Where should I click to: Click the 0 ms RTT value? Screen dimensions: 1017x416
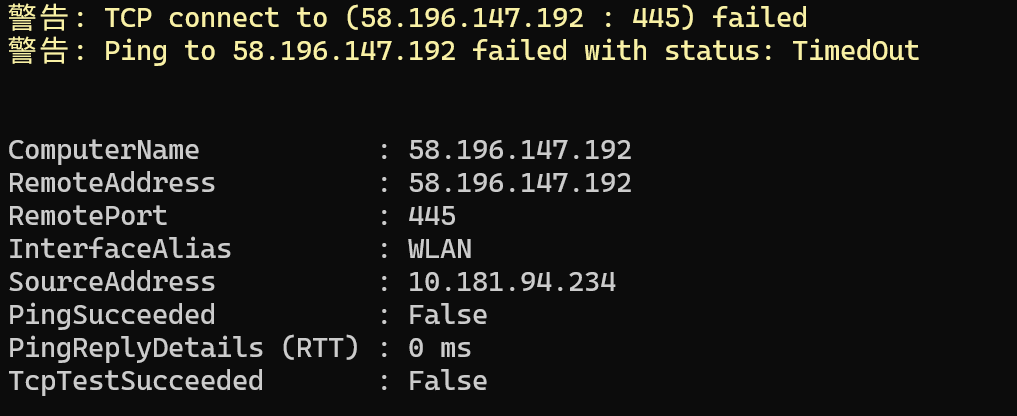pyautogui.click(x=440, y=348)
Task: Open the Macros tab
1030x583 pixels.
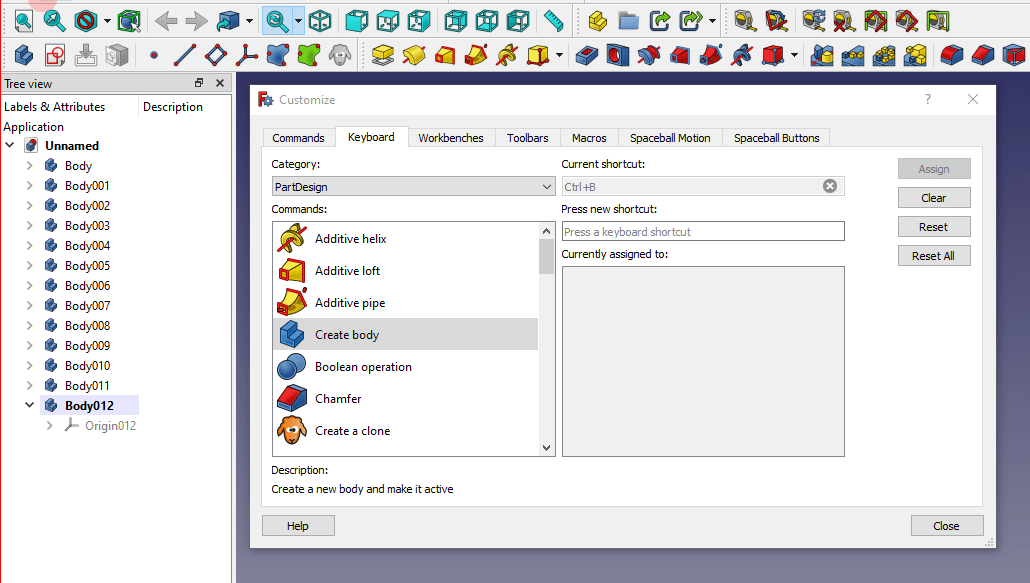Action: pyautogui.click(x=589, y=137)
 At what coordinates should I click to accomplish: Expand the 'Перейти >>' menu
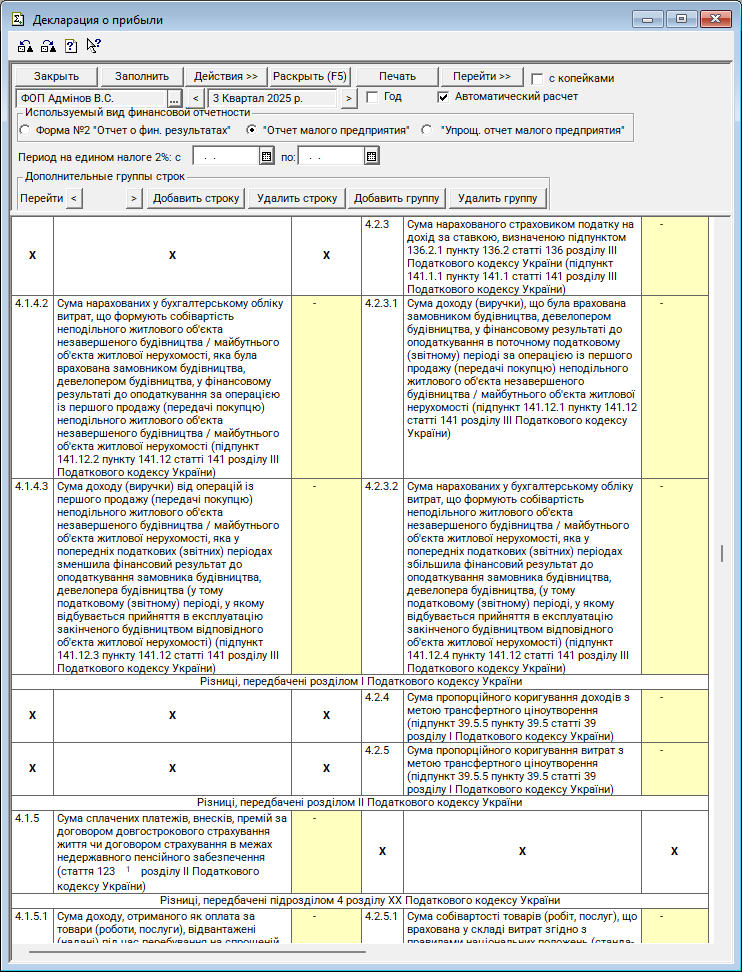(481, 76)
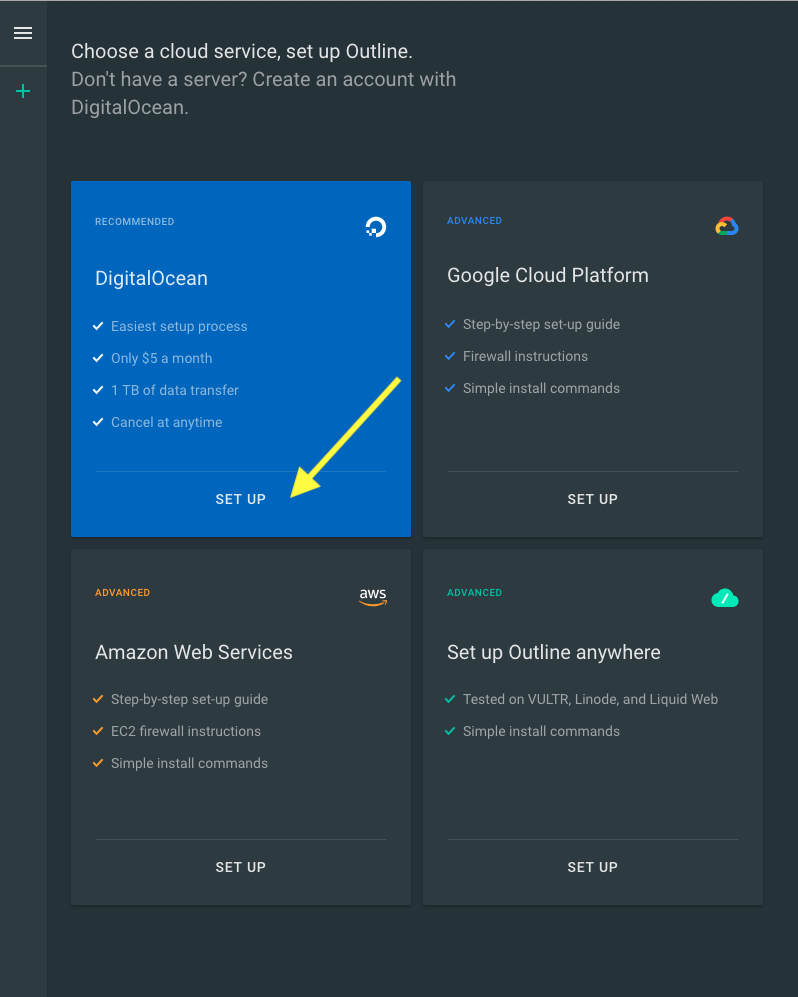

## Stated goal
Rewrite the lines above, putting "Formulas" in place of "Macros" and changing nothing else. Leave out the pictures.

## The reply
Where should I click to: Click the 0 ms RTT value? Screen dimensions: 1017x416
pyautogui.click(x=440, y=348)
Task: Open the Formulas tab
1030x583 pixels.
Action: pyautogui.click(x=589, y=137)
 At what coordinates should I click to accomplish: Expand the 'Перейти >>' menu
(481, 76)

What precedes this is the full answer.